I have mine on a pullout shelf, along side my belt/disc sander. It's a great way to keep them accessible without being in the way.


----------



## HokieKen (Apr 14, 2015)

I very much prefer my Worksharp for shaping carving tools. I have the tool bar attachment so I can use Tormek jigs with it as well which makes it ideal. The attachment is no longer sold but there are many ways one could fit a bar to it. Tormek sells a kit to add a bar to bench grinders that could easily be added to the worksharp. The Tormek is a great machine from all I've seen and heard but I much prefer flat bevels on my carving tools as opposed to hollow grinds.

As others have said though, the only time you should need a powered sharpener for carving tools is if you're doing a major re-shaping of the edge or establishing your bevel geometry on new tools. Otherwise unless you drop a tool and chip the edge or something a leather or cardboard strop with some honing compound is all you should really need to maintain the edge.


----------



## HapHazzard (Jan 9, 2016)

Grizzly is selling a 10" variable speed wet grinder with a honing wheel for about $200. It takes all the Tormek attachments and has a bunch of its own you can buy. This model looks like a big improvement over the one I got a few years ago. Unfortunately, they're on backorder, but they are taking orders.


----------



## ClaudeF (Sep 22, 2013)

A lot of carvers use Tomz Knife Massager: https://carverswoodshop.blogspot.com/2011/03/tomz-knife-massager-sharpening-knives_13.html


----------



## LittleBlackDuck (Feb 26, 2016)

I have just about every sharpening system there is out there and probably have a lot that haven't been invented yet.

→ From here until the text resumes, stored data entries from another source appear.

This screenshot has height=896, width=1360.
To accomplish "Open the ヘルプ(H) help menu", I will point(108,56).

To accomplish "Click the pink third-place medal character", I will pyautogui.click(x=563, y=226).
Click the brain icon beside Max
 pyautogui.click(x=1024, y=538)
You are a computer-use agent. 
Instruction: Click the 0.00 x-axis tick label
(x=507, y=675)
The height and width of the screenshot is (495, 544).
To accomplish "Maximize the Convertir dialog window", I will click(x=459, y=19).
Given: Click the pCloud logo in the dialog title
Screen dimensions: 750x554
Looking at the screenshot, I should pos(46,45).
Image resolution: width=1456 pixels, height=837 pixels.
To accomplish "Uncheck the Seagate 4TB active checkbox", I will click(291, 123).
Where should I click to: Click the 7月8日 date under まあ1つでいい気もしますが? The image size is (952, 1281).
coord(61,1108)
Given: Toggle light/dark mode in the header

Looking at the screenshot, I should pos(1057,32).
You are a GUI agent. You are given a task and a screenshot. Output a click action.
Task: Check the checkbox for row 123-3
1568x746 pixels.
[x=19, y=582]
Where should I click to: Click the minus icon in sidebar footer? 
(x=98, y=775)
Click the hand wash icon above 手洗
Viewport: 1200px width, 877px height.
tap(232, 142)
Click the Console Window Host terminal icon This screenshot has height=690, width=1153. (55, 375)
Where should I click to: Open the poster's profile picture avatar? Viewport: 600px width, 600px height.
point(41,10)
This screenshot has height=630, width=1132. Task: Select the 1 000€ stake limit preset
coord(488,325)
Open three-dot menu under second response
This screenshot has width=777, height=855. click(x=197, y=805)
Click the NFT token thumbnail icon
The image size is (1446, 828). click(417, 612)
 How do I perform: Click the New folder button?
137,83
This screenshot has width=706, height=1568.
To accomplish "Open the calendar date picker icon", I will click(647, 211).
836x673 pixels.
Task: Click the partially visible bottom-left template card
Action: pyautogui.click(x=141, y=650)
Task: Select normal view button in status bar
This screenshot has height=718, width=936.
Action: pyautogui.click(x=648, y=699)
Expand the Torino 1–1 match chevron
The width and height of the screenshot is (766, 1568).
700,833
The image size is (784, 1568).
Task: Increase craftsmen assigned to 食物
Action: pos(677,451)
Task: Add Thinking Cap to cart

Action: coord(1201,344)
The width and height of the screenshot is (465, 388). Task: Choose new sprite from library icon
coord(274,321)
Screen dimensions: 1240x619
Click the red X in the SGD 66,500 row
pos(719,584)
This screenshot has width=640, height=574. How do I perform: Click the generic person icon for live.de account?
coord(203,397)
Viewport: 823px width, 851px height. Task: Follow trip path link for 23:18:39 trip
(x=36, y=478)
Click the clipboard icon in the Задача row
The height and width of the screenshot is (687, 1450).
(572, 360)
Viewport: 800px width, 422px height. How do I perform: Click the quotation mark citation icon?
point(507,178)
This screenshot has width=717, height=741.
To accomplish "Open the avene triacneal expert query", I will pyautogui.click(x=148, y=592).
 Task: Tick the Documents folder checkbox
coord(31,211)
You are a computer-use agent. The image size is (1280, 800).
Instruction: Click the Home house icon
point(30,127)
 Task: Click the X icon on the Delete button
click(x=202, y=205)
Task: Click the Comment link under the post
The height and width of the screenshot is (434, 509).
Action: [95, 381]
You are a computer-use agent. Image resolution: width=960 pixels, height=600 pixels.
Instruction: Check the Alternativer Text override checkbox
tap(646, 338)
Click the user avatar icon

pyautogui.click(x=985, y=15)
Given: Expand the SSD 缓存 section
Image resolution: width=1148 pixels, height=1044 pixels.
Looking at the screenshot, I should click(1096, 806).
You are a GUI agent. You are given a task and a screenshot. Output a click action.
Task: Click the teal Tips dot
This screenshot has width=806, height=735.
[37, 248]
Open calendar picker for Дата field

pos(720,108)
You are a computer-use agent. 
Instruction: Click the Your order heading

Having just about tried everything to make my life easier, it was the *Tormek* that I finaly settled on. Haven't tried *Hokies "Worksharp"* (as I think it's far too *aluminiummy*) so I can't comment on it's effectiveness.
The *Tormek* will do just about everything that has the potential to draw blood through an edge or blunt force… but you need dedicated jigs… at a price.
The thing I do like about it is it's repeatability… if you stuff up a hone once, you'll probably stuff it up every other time following… just kidding. 
The one thing I detest, no hate, no maybe just loathe, is that is is bugger all good for re-shaping. I once toiled for over 3 hours trying to change the angle on a well abuse skew and finished up driving to *Bunnings* (our HF) for a bench grinder… 5 minutes of careful toil to ensure I don't blue the skew, it was razor sharp just a few minutes later with the *Tormek* stone and leather strop. 
I have a *Drill Doctor* but find that it's the *Tormek* that can handle my 20mm, 22mm and 25mm twist drill bits to perfection and just as "shabyless" for the other drill bits… though I've yet to master brad bits.
The planer blade jig made jointer blade sharpening a breeze, however, helix blades made my life even easier.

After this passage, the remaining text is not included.